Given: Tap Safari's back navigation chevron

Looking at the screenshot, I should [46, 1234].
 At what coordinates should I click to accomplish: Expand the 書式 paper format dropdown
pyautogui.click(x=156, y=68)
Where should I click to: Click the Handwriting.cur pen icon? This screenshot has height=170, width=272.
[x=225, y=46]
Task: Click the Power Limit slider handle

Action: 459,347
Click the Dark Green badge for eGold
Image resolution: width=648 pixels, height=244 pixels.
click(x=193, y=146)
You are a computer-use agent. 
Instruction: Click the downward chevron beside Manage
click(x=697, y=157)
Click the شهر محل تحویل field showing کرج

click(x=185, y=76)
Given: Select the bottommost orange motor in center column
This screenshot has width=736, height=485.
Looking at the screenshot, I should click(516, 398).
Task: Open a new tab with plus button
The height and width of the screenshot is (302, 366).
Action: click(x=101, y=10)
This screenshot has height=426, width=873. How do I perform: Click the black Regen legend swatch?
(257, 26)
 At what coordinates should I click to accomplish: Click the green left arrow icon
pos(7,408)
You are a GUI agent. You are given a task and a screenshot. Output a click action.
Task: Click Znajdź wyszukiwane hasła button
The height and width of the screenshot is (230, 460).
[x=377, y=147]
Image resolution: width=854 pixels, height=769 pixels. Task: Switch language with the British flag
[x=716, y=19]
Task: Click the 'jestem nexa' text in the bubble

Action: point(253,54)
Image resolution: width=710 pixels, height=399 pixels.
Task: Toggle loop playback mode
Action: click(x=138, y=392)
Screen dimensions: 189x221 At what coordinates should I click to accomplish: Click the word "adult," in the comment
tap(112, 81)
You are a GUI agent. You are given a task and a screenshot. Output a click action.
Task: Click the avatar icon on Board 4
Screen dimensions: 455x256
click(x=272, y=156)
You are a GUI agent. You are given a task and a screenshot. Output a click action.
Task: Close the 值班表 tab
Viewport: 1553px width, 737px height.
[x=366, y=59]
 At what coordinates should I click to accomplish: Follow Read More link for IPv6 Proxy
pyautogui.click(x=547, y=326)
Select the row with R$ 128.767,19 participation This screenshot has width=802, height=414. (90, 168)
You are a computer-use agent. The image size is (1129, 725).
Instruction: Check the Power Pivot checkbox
-.-.-
▶ [BRIEF] The complete listing must be reproduced exactly as written.

▶ [EXERCISE OUTPUT]
Given: Tap Safari's back navigation chevron

Looking at the screenshot, I should [46, 1234].
 At what coordinates should I click to accomplish: Expand the 書式 paper format dropdown
pyautogui.click(x=156, y=68)
Where should I click to: Click the Handwriting.cur pen icon? This screenshot has height=170, width=272.
[x=225, y=46]
Task: Click the Power Limit slider handle

Action: 459,347
Click the Dark Green badge for eGold
Image resolution: width=648 pixels, height=244 pixels.
click(x=193, y=146)
You are a computer-use agent. 
Instruction: Click the downward chevron beside Manage
click(x=697, y=157)
Click the شهر محل تحویل field showing کرج

click(x=185, y=76)
Given: Select the bottommost orange motor in center column
This screenshot has width=736, height=485.
Looking at the screenshot, I should click(516, 398).
Task: Open a new tab with plus button
The height and width of the screenshot is (302, 366).
Action: click(x=101, y=10)
This screenshot has height=426, width=873. How do I perform: Click the black Regen legend swatch?
(257, 26)
 At what coordinates should I click to accomplish: Click the green left arrow icon
pos(7,408)
You are a GUI agent. You are given a task and a screenshot. Output a click action.
Task: Click Znajdź wyszukiwane hasła button
The height and width of the screenshot is (230, 460).
[x=377, y=147]
Image resolution: width=854 pixels, height=769 pixels. Task: Switch language with the British flag
[x=716, y=19]
Task: Click the 'jestem nexa' text in the bubble

Action: point(253,54)
Image resolution: width=710 pixels, height=399 pixels.
Task: Toggle loop playback mode
Action: click(x=138, y=392)
Screen dimensions: 189x221 At what coordinates should I click to accomplish: Click the word "adult," in the comment
tap(112, 81)
You are a GUI agent. You are given a task and a screenshot. Output a click action.
Task: Click the avatar icon on Board 4
Screen dimensions: 455x256
click(x=272, y=156)
You are a GUI agent. You are given a task and a screenshot. Output a click action.
Task: Close the 值班表 tab
Viewport: 1553px width, 737px height.
[x=366, y=59]
 At what coordinates should I click to accomplish: Follow Read More link for IPv6 Proxy
pyautogui.click(x=547, y=326)
Select the row with R$ 128.767,19 participation This screenshot has width=802, height=414. (90, 168)
You are a computer-use agent. The image size is (1129, 725).
Instruction: Check the Power Pivot checkbox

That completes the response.